WHAT IS BEING ASKED
List the lines of the records below, numbered, from the line containing "The width and" through the line containing "tap(335, 16)", inclusive. Skip blank lines and omit the pictures.

-------------------------

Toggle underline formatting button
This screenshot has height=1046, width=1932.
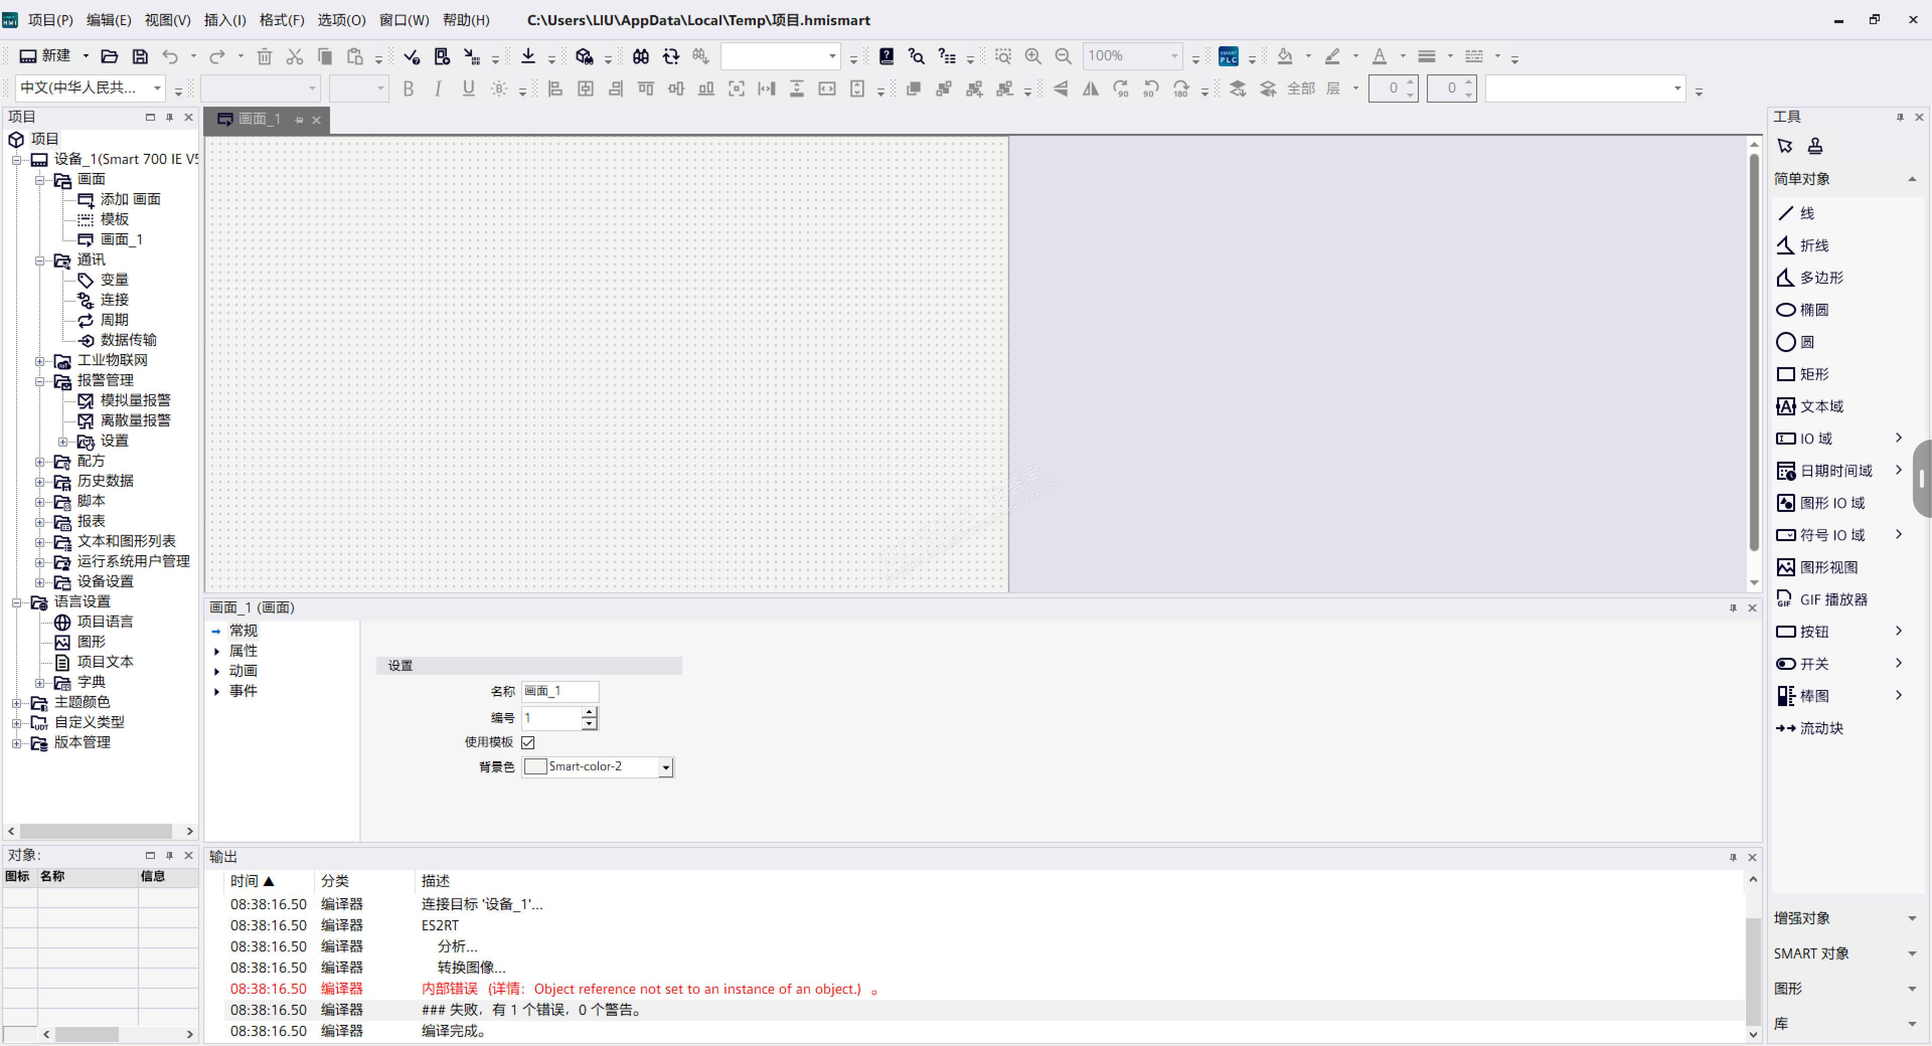pyautogui.click(x=468, y=89)
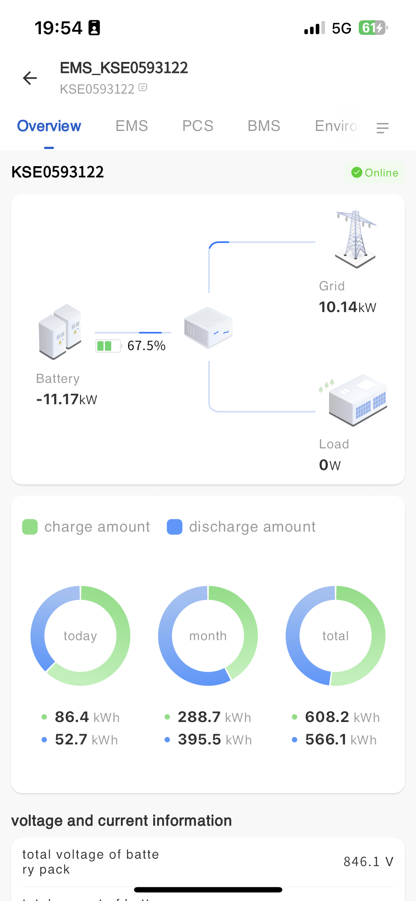Tap the Battery cabinets icon
The image size is (416, 901).
pos(60,331)
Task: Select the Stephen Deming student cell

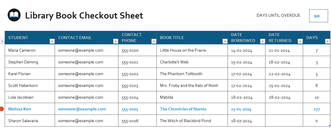Action: (x=23, y=62)
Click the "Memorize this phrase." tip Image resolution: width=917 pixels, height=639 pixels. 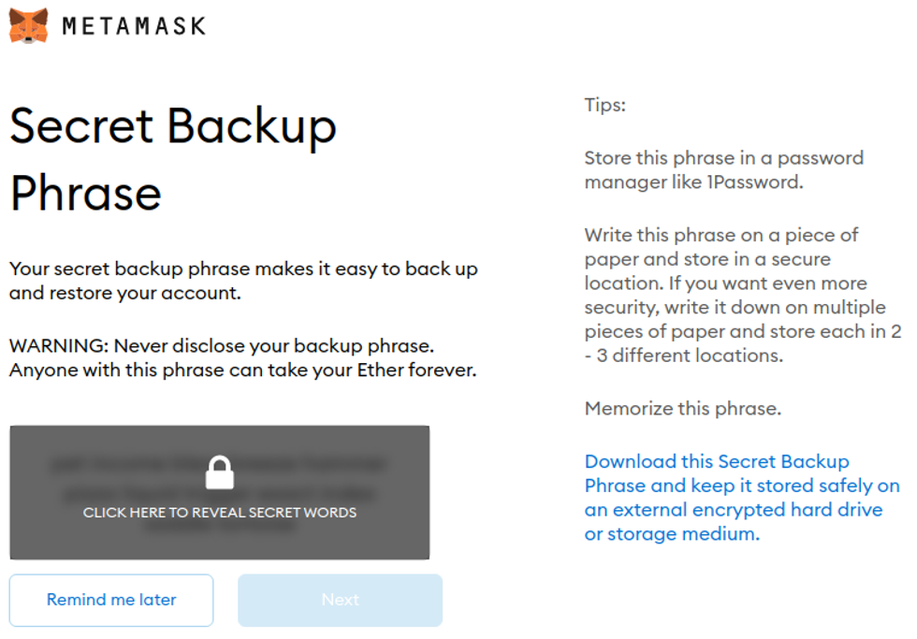[682, 409]
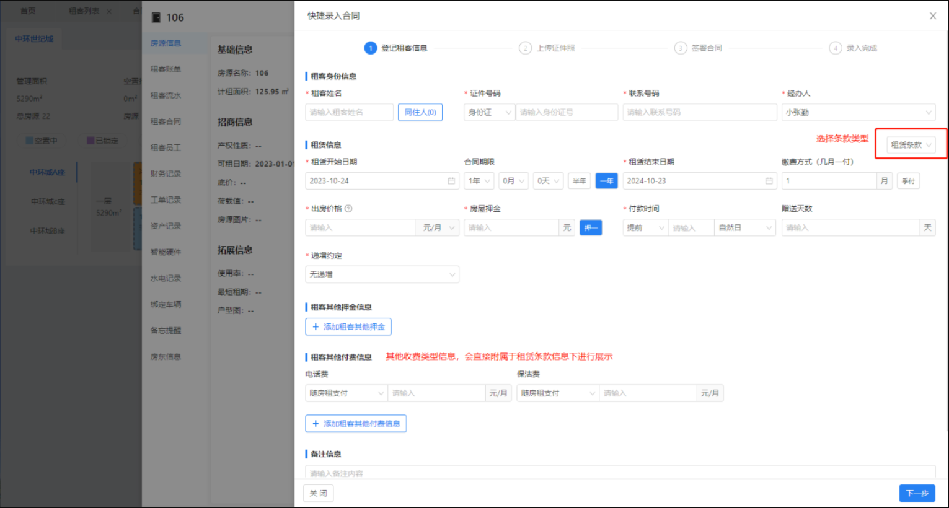Screen dimensions: 949x508
Task: Click calendar icon in 租赁结束日期 field
Action: (x=769, y=181)
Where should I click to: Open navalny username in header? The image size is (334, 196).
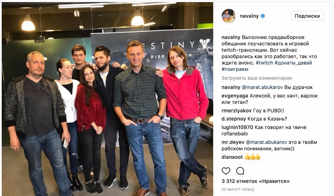click(x=249, y=16)
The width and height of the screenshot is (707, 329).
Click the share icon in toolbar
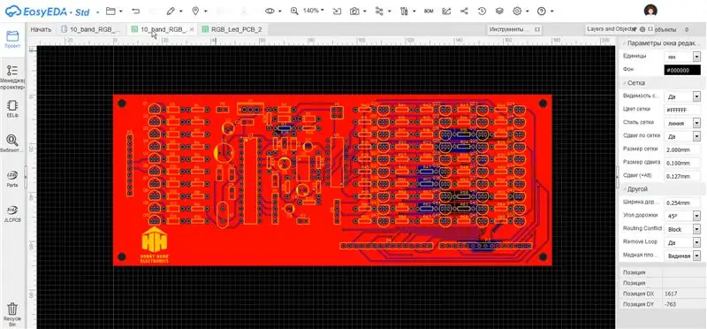point(464,11)
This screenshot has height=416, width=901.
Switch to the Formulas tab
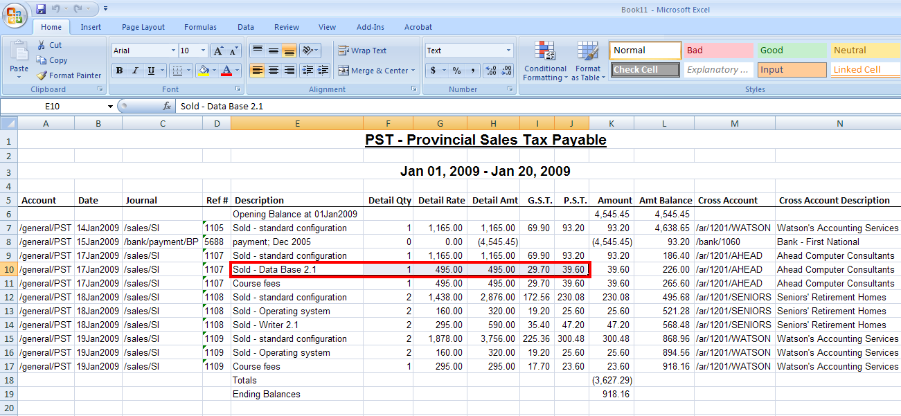click(x=200, y=27)
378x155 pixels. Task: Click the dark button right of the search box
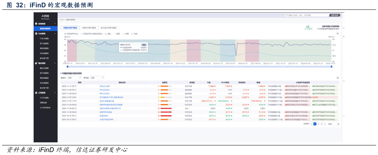tap(335, 16)
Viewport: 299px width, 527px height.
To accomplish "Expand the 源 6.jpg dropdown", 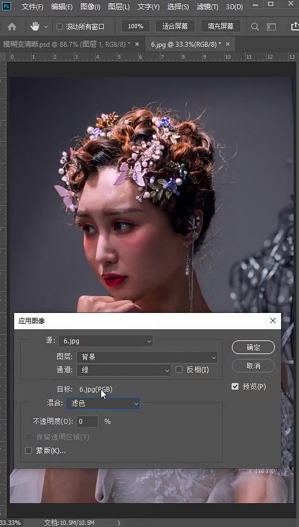I will [x=105, y=341].

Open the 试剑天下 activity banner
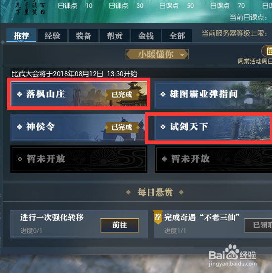point(213,127)
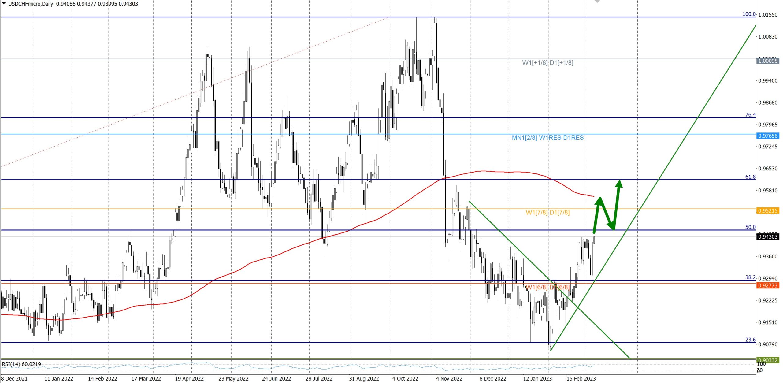Screen dimensions: 783x383
Task: Click the 19 Apr 2022 date marker
Action: coord(189,378)

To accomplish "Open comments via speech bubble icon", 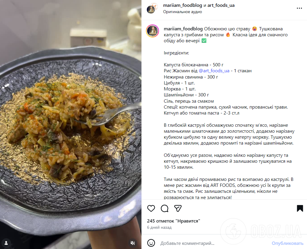I will point(165,208).
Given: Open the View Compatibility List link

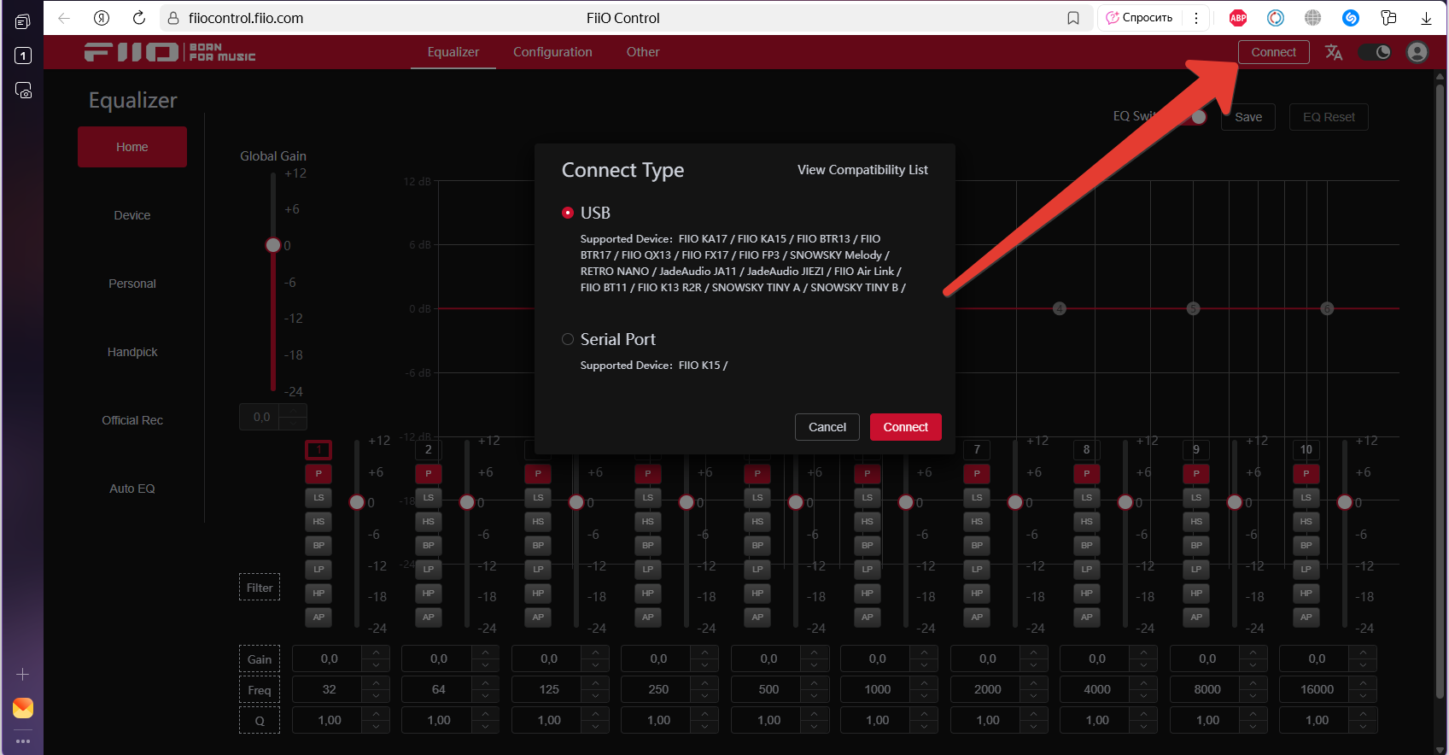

-------------------------

TASK ANSWER
1. The width and height of the screenshot is (707, 329).
2. Click the share icon in toolbar
3. point(464,11)
4. This screenshot has height=416, width=901.
5. Switch to the Formulas tab
6. click(x=200, y=27)
7. 378x155 pixels. Task: Click the dark button right of the search box
8. tap(335, 16)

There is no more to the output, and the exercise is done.